If $p\equiv1,3\pmod8$ then there exists $y$ such that $y^2\equiv-2\pmod p$; then take $z=-y$, so that $(y^2+1)(z^2+1)\equiv(-1)(-1)=1\pmod p$.

If $p\equiv7\pmod8$, there are $(p-1)/2$ distinct residue classes modulo $p$ of the form $t^2+1$ with $p\nmid t$. However, these residue classes do not include $0$ (since $p\equiv3\pmod4$) or $1$ (since $p\nmid t$) or $-1$ (since $p\not\equiv1,3\pmod8$). The remaining $p-3$ residue classes are partitioned into $(p-3)/2$ pairs consisting of an element and its inverse; and by the pigeonhole principle, one of those pairs must have both its elements represented by the form $t^2+1$ modulo $p$. Take $y$ and $z$ to be values achieving those two inverses, so that $(y^2+1)(z^2+1)\equiv1\pmod p$.

When $p\equiv5\pmod8$ the answer is still yes, although we need $x$ to be flexible again. By the above observations, the only way we can't solve the congruence already with $x=0$ is if the $(p-3)/2$ residue classes of the form $t^2+1$ not congruent to $1$ or $0$ or $-1$ are comprised of exactly one element from each pair of multiplicative inverses modulo $p$. [Presumably this can't happen, but let's continue.] Let $R$ and $N$ partition these $(p-3)/2$ residue classes of the form $t^2+1$ into quadratic residues and quadratic nonresidues, respectively. Since $(p-3)/2$ is odd when $p\equiv5\pmod8$, one of $R$ and $N$ has more elements than the other.

If $\#R>\#N$, then take some element of $N$ and multiply it by every element of $R$, yielding $\#R$ nonresidues; one of them must not be of the form $t^2+1$, hence is the inverse of such a residue class, and $x$ can be chosen to make the triple product equal to $1$. ($N$ can't be empty, since some residue will be followed by a nonresidue modulo $p$.)

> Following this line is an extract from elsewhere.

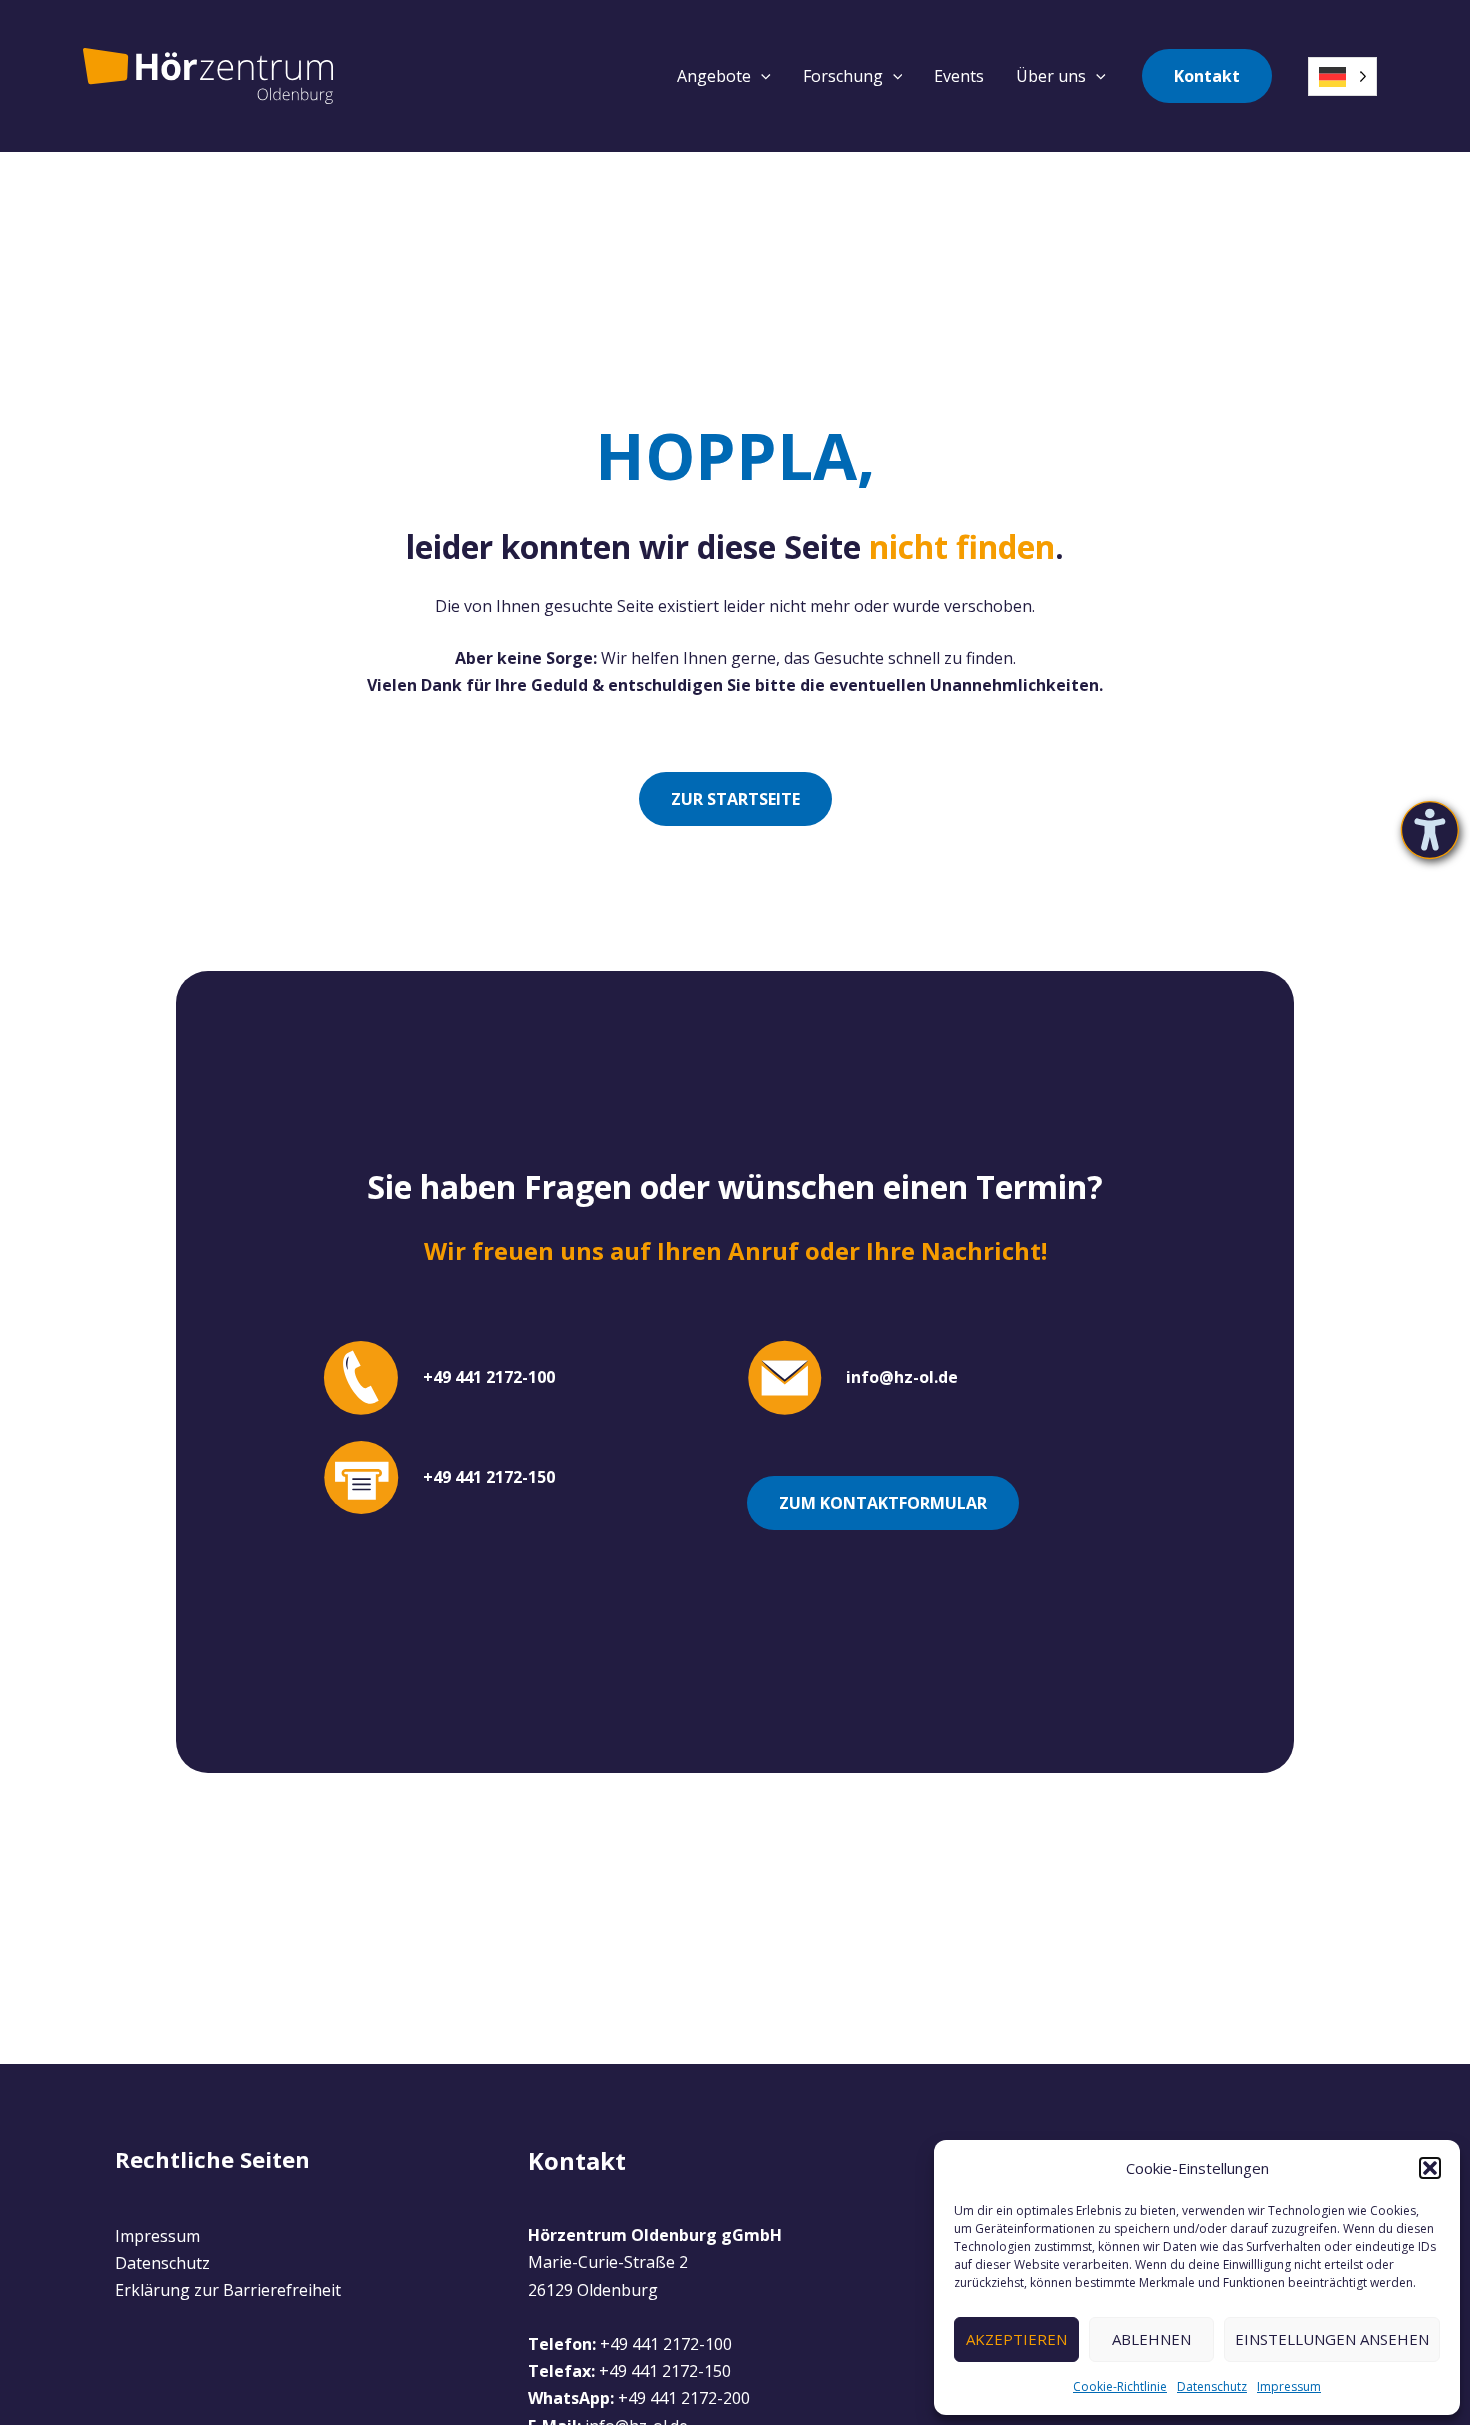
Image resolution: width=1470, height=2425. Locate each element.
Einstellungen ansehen (1332, 2339)
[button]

If $\#N>\#R$, then choose some element of $N$ and multiply it by every element of $N$, yielding $\#N$ quadratic residues; as above, one of them must not be of the form $t^2+1$, and we are done. Except: what if $\#N=\#R+1$ and the single extra quadratic residue is $-1\pmod p$? This can be avoided, because $\#N = (p-1)/4$ is odd when $p\equiv5\pmod8$, and so it must contain exactly one element from some pair of residue classes whose product is $-1\pmod p$; choose that one to be the fixed element of $n$. But, flaw detected: two residue classes are square roots of $-1\pmod p$ and thus don't form pairs. This actually happens for $p=5$. Can we argue around this for larger $p$?